What to produce: From the line with "[Les plus belles histoires] (687, 1466)" through the line with "[Pierre Lapin et", repeat the entries verbatim, both end lines included, and add nothing.

Data supplied:
• • •

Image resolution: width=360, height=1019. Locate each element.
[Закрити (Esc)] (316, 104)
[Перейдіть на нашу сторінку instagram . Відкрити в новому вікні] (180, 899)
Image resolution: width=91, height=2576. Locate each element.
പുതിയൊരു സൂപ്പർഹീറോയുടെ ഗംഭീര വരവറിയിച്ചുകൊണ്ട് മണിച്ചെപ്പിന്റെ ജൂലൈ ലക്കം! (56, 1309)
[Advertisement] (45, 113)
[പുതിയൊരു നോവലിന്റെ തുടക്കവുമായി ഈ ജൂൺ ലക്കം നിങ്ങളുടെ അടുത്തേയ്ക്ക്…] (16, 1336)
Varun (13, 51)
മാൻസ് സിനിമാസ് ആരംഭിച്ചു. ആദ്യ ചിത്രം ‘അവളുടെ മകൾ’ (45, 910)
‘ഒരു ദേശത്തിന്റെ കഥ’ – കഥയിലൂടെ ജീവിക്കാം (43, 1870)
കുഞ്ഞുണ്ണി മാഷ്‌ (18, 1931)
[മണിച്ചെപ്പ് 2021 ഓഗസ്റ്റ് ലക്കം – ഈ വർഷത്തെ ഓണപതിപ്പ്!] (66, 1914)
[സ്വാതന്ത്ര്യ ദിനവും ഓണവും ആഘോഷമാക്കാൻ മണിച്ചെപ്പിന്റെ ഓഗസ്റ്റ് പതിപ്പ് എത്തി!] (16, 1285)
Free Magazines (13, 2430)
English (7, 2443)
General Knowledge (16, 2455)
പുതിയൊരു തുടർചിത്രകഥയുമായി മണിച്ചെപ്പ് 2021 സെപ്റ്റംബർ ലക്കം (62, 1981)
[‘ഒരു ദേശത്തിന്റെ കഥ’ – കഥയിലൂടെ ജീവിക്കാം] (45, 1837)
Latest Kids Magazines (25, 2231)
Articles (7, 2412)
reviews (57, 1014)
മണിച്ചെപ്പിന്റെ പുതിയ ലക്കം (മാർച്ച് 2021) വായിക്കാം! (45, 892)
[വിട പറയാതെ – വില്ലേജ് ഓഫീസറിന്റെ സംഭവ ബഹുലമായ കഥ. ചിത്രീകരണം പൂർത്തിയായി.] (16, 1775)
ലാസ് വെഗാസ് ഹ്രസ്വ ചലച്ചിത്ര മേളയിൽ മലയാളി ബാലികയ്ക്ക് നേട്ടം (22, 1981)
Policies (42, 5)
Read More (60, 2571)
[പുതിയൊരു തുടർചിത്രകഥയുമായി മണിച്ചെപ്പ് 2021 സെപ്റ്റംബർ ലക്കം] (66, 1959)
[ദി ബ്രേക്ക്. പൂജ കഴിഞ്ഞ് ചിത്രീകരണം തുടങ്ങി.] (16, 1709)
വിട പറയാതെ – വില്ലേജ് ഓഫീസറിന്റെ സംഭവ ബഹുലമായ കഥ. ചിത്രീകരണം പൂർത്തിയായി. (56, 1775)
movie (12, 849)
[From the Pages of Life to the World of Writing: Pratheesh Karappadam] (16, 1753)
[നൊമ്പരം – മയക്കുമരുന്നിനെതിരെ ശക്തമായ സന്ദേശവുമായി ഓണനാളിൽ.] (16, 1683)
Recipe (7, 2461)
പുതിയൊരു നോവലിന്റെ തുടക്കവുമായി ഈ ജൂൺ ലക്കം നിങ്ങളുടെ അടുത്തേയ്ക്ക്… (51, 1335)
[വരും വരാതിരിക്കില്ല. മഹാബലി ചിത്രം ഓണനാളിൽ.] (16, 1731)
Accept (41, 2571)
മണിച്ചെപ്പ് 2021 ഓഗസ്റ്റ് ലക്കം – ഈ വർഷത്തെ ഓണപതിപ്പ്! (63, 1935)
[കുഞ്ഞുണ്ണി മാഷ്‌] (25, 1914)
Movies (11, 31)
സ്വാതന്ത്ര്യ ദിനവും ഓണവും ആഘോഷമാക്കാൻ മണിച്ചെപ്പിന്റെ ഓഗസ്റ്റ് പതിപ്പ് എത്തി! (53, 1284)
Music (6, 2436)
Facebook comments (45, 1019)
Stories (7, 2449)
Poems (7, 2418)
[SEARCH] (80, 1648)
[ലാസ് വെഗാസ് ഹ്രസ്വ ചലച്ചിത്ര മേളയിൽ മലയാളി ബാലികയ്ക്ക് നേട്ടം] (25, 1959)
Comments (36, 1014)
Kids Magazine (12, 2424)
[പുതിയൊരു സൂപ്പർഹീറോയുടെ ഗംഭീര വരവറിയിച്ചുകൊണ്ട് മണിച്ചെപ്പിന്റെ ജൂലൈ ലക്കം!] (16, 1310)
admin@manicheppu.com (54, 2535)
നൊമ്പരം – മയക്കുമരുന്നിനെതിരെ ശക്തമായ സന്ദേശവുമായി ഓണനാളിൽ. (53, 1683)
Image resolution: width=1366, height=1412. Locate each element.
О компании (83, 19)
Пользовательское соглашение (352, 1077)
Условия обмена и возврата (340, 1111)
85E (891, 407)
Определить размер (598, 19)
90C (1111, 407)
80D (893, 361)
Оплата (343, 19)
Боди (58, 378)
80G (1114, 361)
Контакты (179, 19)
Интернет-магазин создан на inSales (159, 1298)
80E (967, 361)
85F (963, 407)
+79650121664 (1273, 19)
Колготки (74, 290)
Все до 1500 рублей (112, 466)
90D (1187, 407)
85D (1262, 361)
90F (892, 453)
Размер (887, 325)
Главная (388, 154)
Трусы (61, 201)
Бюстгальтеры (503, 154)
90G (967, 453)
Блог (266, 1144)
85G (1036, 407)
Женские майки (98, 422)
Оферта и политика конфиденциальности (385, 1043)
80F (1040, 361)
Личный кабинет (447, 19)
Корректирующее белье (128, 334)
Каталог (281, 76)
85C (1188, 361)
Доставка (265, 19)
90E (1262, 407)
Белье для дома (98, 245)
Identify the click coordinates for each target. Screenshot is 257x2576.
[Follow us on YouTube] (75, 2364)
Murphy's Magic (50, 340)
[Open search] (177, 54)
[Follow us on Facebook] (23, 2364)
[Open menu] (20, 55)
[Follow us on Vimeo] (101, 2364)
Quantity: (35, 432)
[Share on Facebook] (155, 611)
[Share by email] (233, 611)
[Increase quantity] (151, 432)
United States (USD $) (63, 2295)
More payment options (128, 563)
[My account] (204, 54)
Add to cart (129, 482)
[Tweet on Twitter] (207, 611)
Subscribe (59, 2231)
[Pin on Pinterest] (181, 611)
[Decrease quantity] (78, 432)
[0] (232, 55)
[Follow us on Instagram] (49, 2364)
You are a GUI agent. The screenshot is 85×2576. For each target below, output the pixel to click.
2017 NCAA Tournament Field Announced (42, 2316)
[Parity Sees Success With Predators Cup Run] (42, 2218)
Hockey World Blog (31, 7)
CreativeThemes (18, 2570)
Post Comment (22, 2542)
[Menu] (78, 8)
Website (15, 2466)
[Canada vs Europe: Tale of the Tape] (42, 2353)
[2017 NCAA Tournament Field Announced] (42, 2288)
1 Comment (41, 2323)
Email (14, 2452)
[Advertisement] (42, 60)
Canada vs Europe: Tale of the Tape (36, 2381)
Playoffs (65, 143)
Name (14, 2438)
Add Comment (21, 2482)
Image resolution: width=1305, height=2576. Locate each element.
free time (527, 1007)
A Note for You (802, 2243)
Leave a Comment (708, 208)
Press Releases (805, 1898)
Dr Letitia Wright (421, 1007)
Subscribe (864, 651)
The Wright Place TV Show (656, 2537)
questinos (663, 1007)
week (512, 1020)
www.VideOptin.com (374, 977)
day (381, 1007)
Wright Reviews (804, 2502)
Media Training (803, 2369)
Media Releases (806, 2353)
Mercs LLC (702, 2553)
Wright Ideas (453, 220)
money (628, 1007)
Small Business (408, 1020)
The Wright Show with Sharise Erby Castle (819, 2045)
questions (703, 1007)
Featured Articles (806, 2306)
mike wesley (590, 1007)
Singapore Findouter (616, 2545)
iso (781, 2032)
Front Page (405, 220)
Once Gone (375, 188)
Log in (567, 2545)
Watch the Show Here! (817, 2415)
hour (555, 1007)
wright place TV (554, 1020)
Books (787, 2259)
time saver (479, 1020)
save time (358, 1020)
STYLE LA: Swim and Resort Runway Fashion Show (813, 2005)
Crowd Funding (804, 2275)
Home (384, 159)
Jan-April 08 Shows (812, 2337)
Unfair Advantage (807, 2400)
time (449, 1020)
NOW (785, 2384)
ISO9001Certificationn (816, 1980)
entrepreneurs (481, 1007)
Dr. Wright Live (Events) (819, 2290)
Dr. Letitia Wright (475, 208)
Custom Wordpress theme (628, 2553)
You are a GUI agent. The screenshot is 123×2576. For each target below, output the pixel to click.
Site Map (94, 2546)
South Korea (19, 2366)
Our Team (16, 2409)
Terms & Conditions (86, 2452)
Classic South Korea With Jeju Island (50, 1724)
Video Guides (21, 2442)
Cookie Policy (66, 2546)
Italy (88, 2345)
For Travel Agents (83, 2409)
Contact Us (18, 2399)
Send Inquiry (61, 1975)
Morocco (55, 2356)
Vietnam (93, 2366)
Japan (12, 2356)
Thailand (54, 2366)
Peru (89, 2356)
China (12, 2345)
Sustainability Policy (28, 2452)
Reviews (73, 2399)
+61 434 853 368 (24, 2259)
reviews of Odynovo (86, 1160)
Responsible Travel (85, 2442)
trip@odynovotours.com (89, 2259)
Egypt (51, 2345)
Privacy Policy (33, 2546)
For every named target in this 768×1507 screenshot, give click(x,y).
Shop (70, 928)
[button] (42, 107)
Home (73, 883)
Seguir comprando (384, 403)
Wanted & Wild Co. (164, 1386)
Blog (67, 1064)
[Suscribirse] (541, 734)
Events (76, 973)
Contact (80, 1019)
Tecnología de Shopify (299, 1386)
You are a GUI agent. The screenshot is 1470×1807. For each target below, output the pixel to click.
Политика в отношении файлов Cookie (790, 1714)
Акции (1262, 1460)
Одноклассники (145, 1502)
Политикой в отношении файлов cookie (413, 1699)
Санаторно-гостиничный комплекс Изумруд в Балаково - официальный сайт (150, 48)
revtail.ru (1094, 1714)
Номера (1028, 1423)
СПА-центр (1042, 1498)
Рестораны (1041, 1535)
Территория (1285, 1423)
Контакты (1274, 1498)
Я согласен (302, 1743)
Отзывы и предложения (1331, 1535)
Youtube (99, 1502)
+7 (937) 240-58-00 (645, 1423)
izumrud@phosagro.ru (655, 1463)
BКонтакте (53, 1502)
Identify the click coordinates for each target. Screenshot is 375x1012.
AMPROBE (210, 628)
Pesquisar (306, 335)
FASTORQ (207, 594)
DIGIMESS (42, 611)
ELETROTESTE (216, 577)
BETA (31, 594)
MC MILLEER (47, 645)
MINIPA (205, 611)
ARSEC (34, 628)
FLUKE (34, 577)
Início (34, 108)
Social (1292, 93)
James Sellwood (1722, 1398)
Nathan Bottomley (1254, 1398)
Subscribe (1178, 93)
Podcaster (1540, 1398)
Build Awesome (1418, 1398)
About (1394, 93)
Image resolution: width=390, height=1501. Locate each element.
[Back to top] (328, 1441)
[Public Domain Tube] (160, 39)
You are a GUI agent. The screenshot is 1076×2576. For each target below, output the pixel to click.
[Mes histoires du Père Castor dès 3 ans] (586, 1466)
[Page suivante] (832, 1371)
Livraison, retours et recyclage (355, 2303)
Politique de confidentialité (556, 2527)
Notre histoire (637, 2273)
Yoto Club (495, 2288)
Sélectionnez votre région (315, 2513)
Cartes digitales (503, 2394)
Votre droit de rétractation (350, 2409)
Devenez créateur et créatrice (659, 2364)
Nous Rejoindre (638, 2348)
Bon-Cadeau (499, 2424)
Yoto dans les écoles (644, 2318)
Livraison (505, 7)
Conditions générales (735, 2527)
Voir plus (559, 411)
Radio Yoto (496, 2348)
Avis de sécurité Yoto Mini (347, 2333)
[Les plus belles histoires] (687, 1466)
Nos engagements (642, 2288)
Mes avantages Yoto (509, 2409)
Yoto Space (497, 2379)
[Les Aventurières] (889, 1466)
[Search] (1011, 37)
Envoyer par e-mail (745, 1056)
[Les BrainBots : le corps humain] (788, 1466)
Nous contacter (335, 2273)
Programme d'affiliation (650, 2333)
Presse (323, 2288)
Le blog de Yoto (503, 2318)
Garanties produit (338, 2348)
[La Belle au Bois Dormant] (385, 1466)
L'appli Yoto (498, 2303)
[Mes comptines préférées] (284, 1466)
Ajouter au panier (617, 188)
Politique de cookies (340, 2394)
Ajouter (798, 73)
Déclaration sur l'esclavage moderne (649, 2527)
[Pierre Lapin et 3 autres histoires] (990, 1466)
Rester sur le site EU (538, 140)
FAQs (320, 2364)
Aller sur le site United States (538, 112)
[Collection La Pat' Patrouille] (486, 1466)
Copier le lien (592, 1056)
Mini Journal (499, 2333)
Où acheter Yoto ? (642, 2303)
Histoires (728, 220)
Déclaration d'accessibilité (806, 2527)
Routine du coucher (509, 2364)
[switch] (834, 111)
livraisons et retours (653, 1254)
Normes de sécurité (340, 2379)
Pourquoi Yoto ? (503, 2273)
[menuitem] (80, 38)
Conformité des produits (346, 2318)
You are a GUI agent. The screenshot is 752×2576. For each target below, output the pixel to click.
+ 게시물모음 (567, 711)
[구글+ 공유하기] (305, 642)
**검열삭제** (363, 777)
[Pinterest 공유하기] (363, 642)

• • •

Response:
[Les plus belles histoires] (687, 1466)
Nos engagements (642, 2288)
Mes avantages Yoto (509, 2409)
Yoto Space (497, 2379)
[Les Aventurières] (889, 1466)
[Search] (1011, 37)
Envoyer par e-mail (745, 1056)
[Les BrainBots : le corps humain] (788, 1466)
Nous contacter (335, 2273)
Programme d'affiliation (650, 2333)
Presse (323, 2288)
Le blog de Yoto (503, 2318)
Garanties produit (338, 2348)
[La Belle au Bois Dormant] (385, 1466)
L'appli Yoto (498, 2303)
[Mes comptines préférées] (284, 1466)
Ajouter au panier (617, 188)
Politique de cookies (340, 2394)
Ajouter (798, 73)
Déclaration sur l'esclavage moderne (649, 2527)
[Pierre Lapin et 3 autres histoires] (990, 1466)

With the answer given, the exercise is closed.